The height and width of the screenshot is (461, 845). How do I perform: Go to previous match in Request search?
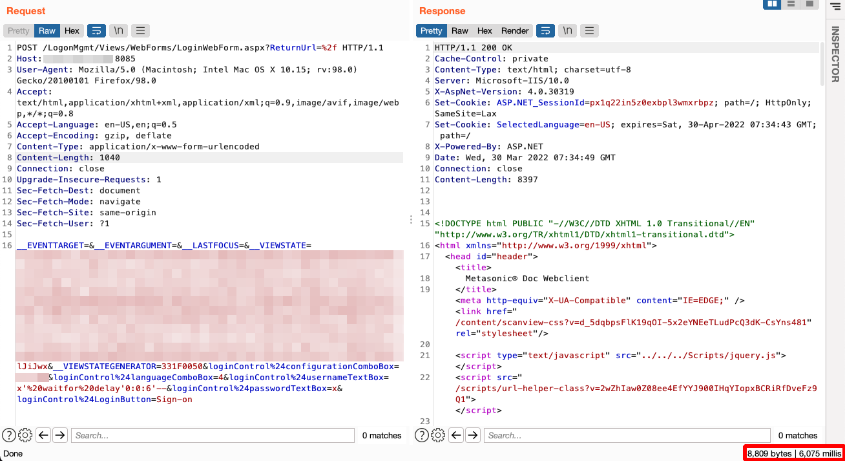pyautogui.click(x=43, y=435)
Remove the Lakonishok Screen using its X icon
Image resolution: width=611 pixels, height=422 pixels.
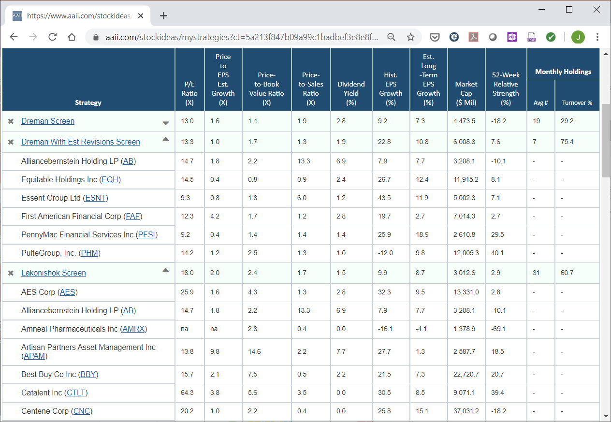tap(11, 273)
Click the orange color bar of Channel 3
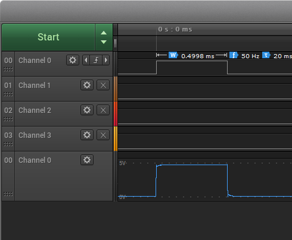292x240 pixels. tap(116, 139)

## Action item
The expected output is an exact copy of the lines from the one with "Image resolution: width=611" to the final line of the entries above, pictures excepted; please include both ends.

## Output below
Image resolution: width=611 pixels, height=422 pixels.
tap(11, 273)
Click the orange color bar of Channel 3
292x240 pixels. tap(116, 139)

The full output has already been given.